*TO BE DONE:* Copy the data below word for word, but leave out the pictures.

start

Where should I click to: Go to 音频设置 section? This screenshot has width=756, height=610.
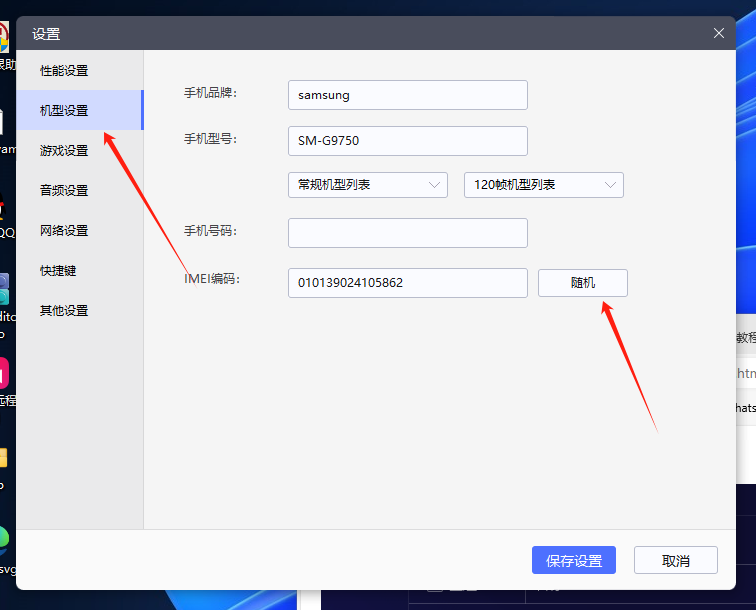pos(64,190)
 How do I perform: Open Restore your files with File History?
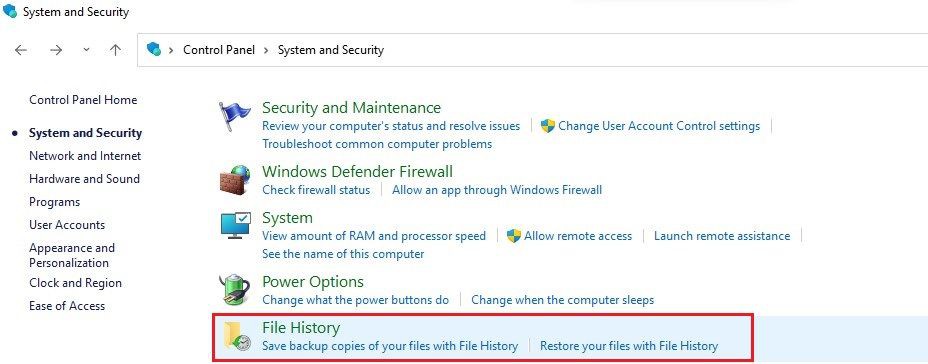(629, 346)
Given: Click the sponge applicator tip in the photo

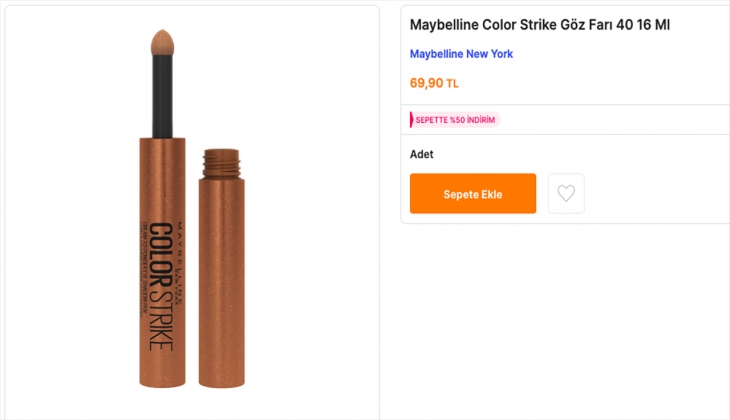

end

*SOLUTION:*
Where should I click to: Go to 音频设置 section? This screenshot has width=756, height=610.
pos(64,190)
 How do I perform: Open Restore your files with File History?
(629, 346)
Given: Click the sponge applicator tip in the photo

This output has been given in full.